[Data items]

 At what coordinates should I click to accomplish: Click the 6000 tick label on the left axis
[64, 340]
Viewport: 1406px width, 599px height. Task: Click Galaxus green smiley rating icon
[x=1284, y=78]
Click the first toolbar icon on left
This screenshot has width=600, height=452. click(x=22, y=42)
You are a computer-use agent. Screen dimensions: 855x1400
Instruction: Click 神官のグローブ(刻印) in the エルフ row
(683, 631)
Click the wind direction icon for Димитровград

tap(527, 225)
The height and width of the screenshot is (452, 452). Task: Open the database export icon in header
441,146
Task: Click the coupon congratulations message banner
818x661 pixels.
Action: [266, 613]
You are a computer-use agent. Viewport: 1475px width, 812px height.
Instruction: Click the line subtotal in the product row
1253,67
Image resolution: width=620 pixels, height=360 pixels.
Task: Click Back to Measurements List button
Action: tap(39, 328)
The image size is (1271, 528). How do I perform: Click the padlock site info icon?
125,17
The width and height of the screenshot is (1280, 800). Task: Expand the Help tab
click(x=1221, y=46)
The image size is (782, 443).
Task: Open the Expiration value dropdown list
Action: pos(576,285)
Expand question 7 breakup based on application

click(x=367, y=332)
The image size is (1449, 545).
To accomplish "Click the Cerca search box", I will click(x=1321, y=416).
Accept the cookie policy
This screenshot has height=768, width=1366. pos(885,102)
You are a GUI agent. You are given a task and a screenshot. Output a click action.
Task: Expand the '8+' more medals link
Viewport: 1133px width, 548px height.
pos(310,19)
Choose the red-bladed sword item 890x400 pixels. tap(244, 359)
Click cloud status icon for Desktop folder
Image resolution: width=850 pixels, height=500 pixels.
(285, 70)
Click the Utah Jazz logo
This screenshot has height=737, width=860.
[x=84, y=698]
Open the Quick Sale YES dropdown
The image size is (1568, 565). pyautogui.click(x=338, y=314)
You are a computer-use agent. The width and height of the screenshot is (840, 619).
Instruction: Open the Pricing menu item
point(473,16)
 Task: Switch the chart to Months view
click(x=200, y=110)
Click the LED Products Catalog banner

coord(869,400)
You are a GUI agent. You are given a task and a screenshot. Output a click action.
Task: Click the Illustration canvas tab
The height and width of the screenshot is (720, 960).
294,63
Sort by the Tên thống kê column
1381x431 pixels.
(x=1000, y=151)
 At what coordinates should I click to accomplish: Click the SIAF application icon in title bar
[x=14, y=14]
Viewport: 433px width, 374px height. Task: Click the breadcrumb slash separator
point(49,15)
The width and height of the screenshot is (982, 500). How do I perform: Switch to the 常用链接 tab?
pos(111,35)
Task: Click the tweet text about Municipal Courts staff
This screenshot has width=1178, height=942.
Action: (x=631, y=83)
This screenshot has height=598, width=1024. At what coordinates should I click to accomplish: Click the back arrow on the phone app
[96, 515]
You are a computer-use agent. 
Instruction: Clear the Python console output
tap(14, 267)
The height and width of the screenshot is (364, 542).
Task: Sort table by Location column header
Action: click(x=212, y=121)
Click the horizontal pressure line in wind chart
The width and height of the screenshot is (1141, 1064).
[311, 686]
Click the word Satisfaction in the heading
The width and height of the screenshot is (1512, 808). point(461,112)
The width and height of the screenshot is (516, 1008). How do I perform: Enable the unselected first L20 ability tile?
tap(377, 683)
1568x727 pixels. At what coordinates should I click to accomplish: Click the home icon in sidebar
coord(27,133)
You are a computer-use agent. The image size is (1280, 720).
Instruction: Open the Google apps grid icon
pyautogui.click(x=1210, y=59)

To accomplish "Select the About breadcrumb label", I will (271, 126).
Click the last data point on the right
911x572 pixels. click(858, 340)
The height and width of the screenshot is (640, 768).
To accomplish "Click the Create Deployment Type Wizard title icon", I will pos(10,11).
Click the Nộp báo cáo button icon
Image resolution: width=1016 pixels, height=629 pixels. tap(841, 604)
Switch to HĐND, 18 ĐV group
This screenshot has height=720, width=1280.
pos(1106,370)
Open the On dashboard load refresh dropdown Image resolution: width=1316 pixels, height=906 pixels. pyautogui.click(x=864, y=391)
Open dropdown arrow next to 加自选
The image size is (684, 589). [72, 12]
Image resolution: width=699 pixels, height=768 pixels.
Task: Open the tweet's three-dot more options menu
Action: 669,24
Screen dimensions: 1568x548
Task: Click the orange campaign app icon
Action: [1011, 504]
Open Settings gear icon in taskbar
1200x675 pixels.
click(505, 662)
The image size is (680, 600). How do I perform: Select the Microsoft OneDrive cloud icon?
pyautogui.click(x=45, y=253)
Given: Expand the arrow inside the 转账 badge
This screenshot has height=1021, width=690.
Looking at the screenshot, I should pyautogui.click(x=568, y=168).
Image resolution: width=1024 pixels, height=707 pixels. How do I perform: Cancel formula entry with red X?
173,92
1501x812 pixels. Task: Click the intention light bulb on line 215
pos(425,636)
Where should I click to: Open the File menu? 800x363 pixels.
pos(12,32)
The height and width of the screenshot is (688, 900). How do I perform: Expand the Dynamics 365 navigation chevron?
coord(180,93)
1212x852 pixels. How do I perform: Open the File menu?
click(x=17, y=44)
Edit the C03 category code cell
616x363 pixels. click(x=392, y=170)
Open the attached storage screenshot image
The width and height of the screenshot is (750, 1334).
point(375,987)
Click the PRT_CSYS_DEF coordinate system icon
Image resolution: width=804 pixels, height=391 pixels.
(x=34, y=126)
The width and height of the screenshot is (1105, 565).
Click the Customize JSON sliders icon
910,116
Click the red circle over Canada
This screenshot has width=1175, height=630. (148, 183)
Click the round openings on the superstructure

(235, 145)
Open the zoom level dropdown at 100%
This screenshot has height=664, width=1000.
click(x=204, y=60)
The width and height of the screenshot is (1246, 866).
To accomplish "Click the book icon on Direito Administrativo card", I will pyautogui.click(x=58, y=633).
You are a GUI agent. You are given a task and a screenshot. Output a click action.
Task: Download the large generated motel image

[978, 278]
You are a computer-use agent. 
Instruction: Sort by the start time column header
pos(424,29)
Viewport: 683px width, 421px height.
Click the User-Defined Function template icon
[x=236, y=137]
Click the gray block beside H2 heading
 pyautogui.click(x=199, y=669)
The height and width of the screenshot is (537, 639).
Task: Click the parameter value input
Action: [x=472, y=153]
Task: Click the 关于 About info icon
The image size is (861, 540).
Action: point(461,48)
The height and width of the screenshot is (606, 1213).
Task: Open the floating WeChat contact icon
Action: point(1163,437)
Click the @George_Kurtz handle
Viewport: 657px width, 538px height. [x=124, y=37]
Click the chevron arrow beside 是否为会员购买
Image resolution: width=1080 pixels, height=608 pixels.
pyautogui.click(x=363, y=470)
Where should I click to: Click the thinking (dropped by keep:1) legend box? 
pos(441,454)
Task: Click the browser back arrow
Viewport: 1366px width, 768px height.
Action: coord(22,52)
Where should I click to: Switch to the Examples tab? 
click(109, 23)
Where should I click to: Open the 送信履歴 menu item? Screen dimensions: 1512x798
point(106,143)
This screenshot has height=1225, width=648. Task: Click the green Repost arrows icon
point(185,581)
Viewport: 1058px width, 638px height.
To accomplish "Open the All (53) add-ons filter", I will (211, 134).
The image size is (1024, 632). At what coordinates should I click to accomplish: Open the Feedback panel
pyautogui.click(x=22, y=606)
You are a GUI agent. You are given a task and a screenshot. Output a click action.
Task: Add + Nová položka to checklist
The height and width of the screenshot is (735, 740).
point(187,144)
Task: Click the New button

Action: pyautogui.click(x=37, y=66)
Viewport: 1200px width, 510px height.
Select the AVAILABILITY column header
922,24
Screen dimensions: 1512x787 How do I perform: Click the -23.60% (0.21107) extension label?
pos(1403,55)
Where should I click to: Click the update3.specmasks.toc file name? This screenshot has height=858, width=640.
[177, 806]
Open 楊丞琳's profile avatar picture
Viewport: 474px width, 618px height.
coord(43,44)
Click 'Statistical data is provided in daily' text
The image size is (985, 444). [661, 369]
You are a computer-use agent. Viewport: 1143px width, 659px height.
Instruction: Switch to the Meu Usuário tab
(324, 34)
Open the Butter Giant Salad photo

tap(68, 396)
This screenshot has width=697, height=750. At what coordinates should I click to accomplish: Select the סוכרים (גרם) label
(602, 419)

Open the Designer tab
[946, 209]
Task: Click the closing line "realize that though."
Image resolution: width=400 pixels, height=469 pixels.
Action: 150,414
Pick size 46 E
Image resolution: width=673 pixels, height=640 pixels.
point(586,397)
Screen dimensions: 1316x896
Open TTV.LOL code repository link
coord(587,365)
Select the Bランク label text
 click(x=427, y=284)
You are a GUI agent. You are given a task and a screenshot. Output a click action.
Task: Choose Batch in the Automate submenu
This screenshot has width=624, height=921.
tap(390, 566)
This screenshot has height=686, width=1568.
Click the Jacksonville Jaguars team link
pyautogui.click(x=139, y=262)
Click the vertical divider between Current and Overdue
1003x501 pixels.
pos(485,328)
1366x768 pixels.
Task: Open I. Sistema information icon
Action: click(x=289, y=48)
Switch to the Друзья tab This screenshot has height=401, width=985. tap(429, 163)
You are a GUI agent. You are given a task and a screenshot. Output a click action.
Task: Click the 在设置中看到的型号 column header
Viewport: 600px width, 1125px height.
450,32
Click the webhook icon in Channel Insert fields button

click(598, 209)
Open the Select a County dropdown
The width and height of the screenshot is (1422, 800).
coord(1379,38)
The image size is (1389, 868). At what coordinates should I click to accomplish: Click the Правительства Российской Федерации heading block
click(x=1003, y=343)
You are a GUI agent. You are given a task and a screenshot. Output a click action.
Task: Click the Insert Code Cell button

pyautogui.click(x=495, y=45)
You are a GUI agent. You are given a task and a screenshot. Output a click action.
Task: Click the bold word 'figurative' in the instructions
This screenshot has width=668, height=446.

#### [TASK GOAL]
Find the lines above with the word "will". Copy them out.

#### [SOLVED PROBLEM]
To accomplish "Click the Cerca search box", I will click(x=1321, y=416).
To accomplish "Select the About breadcrumb label", I will (271, 126).
To accomplish "Click the Create Deployment Type Wizard title icon", I will pos(10,11).
To accomplish "Click the book icon on Direito Administrativo card", I will pyautogui.click(x=58, y=633).
To accomplish "Open the All (53) add-ons filter", I will (211, 134).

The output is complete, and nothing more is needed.